Meadowbreeze · 17/11/2022 09:12

@JassyRadlett exactly, well explained. 👏👏👏

oakleaffy · 17/11/2022 09:24

Phrenologistsfinger · 17/11/2022 00:30

The south is not a homogenous rich people zone, it houses massive areas of deprivation too. The contrasts may be more stark which causes its own issues.

Absolutely.
Notting Hill. West London.
Extraordinary wealth a few metres from deprivation.

PeeJayDay · 17/11/2022 09:26

"How many shops there are and restaurants and how they appear is nothing to do with austerity cuts or councils, they are private businesses"

😂 I don't know where to start with that one.

MarshaBradyo · 17/11/2022 09:27

Tiredalwaystired · 17/11/2022 07:33

London doesn’t vote Tory. It’s predominantly red.

Good point

Effiebriest · 17/11/2022 09:47

@JassyRadlett agree. The level of investment up here is abysmal (although we have plenty of NMW jobs working in Amazon warehouses with literally hundreds of applicants).
There 's a great series (Vlog?) by John Harris and John Domokos 'Anywhere but Westminster'. Eye opening and admittedly not northern centric in it's tales of the UKs decline.
www.theguardian.com/commentisfree/video/2021/jun/25/anywhere-but-westminster-10-years-in-10-minutes-video

OP posts:
antelopevalley · 17/11/2022 09:52

I am now in Scotland. I used to live in the Midlands. The government had been promising to improve public transport there for years. It still has not happened.

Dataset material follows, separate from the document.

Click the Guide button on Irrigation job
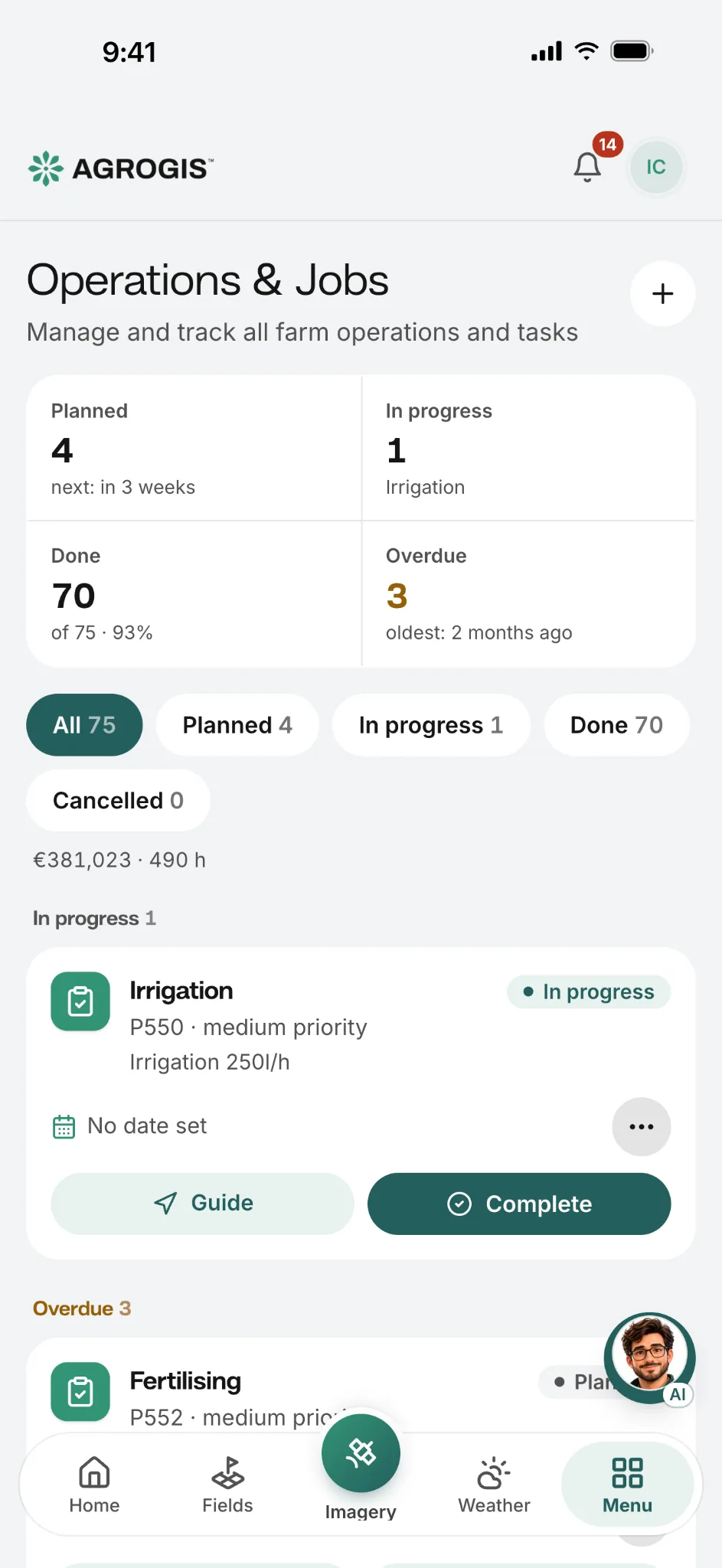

Effiebriest · 17/11/2022 09:53

www.theguardian.com/commentisfree/video/2022/oct/26/how-deep-in-crisis-is-britain-this-tory-heartland-knows-the-answer-video
Actually this pretty much says what plenty on here have said. But sadly despite this I suspect they'll continue to vote the same way or not at all.

OP posts:
Effiebriest · 17/11/2022 09:54

Above link is in Basingstoke apparently.

OP posts:
Itsokay2020 · 17/11/2022 10:01

I live within 50 miles of London (albeit outside of the M25) and the notion that the south have it better than the north is utter tosh! Our roads are in an appalling state, local hospitals can’t cope with demand so invariably you’re treated elsewhere. Many empty shops and units, homelessness, deprivation, much reduced bus services, library closures and so on.

Yet, a new build three bedroom semi-detached house has just sold for £450k in my village. It may be a prime commuter area, but an annual season ticket is £4,480 to Liverpool Street, but you’d also need to add on parking fees/bus fares too.

My relatives, who live in the north west, could not believe that we pay £16.50 to have 10 windows/doors cleaned every four weeks by our window cleaner - and that’s cheap, one quoted £24. I’m all for levelling up if I can pay northern prices down south!!